Artigo de João Frazão

Quo Vadis Floresta?

Acabam de ser votadas na Assembleia da República as propostas do Governo inseridas na chamada Reforma Florestal. Sinalizemos algumas ideias centrais, na sua relação com a posição do PCP, que não deve ser procurada em títulos de jornais, mas no que, desde Outubro de 2016, para não ir mais longe, assumimos sobre esta matéria.

Desde o primeiro momento afirmámos que o conjunto de diplomas da dita Reforma não responderia aos problemas centrais da floresta portuguesa – desvalorização do preço da madeira, abandono do mundo rural a partir da destruição de milhares de postos de trabalho e do encerramento dos serviços públicos, esvaziamento dos Serviços do Ministério da Agricultura, ausência de meios técnicos, humanos e financeiros para concretizar qualquer política –, porque nem se aproxima deles.

Durante dezenas de anos, não faltaram à floresta portuguesa os consensos para aprovar a sua Lei de Bases, iniciativa do PCP, a Estratégia Nacional Florestal, ou o Sistema de Defesa da Floresta contra Incêndios.

O que faltou foi sempre a vontade política, e os meios que lhe correspondessem, para fazer o que estava já aprovado. Os responsáveis por isso encontram-se nas galerias dos sucessivos governos, PS, PSD e CDS! E é bom não esquecer que PSD e CDS, que hoje choram lágrimas de crocodilo, foram responsáveis pela reformulação do Proder que tirou quase 200 milhões de euros à floresta portuguesa!

O que faltou foi a determinação em enfrentar os constrangimentos internos e externos que estão na origem das vulnerabilidades estruturais do país, nos planos alimentar, demográfico, energético, de ordenamento de território, de infra-estruturas e serviços públicos, dramaticamente expostas nos incêndios das últimas semanas.

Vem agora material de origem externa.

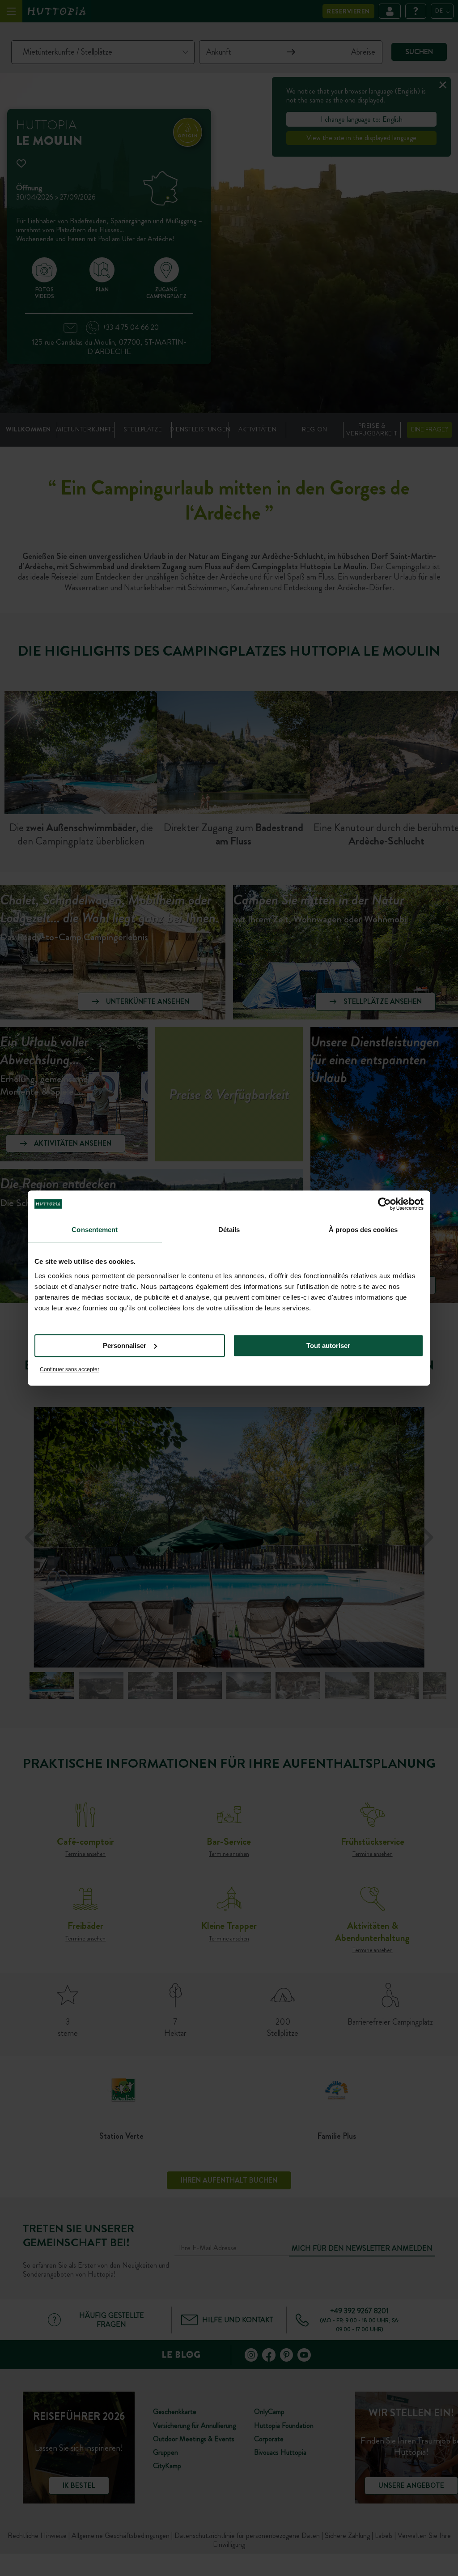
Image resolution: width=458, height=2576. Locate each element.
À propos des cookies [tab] (363, 1229)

Afirmámos também que estas propostas não deviam ser votadas à pressa na AR, apenas para responder ao clamor popular, sem qualquer preocupação com o rigor e a ponderação exigidas. Como exemplo, refira-se que relativamente ao Cadastro Florestal não se conhece a avaliação das experiências-piloto no terreno, nem tão pouco as opiniões das entidades que conhecem e tutelam a matéria e que o próprio Ministério da Justiça teve dificuldades em responder a perguntas do PCP, tendo solicitado mais um mês para o efeito. Por isso propusemos o adiamento da sua discussão. Sem sucesso.

Consideramos, apesar disso, ter valido o esforço que fizemos, que levou à aprovação da criação, até 2019, das cerca de 250 Equipas de Sapadores em falta, ou de recriar o Corpo de Guardas Florestais; do financiamento modulado para mecanismos de segurança de máquinas agrícolas; da definição de que é obrigação do Estado e não dos proprietários, os procedimentos administrativos para a realização da informação cadastral simplificada, e os apoios para tal às pessoas com insuficiências económicas; da definição como tarefa do ICNF da gestão nacional da área global de eucalipto, para a aproximar da prevista na Estratégia Nacional Florestal, começando pelas explorações de maior dimensão; da garantia de que os proprietários florestais afectados pelas faixas de gestão primária de combustível serão ressarcidos; entre muitas outras.

Valorizamos particularmente que não tenha vencido a lógica na qual assentava uma boa parte da dita Reforma, presente em projectos do Governo, mas também do BE, de que a responsabilidade dos incêndios reside na pequena propriedade e nas ditas terras sem dono conhecido, teoria nunca provada, mas que dá muito jeito para esconder as responsabilidades da política de direita.

Afastada, no imediato, a tentação de esbulho das pequenas propriedades para a sua entrega à concentração fundiária, respeita-se a realidade objectiva do País e os milhares de pequenos e médios proprietários do norte e centro, abandonados à sua sorte por Governos que encaminham dois terços dos apoios à floresta para a região do País onde não há incêndios.

Está o caro leitor a questionar porque votou o PCP contra a criação deste Banco de Terras. Não fugimos à questão. Votámos contra porque não aceitamos a opção de alienação do Estado das suas responsabilidades de gestão florestal e do seu património, e da entrega deste, a prazo, aos interesses privados.

Portugal é um dos países com menor área de floresta pública da Europa! O caminho não é o da alienação do património do Estado, mas, pelo contrário, o do seu alargamento, com uma gestão activa a favor do País.

Sabemos que agora estes passos implicam outros, cuja batalha se situa já no debate do Orçamento do Estado, para assegurar os meios para a sua execução. Veremos até onde vai a vontade política! Aí se saberá “quo vadis” floresta.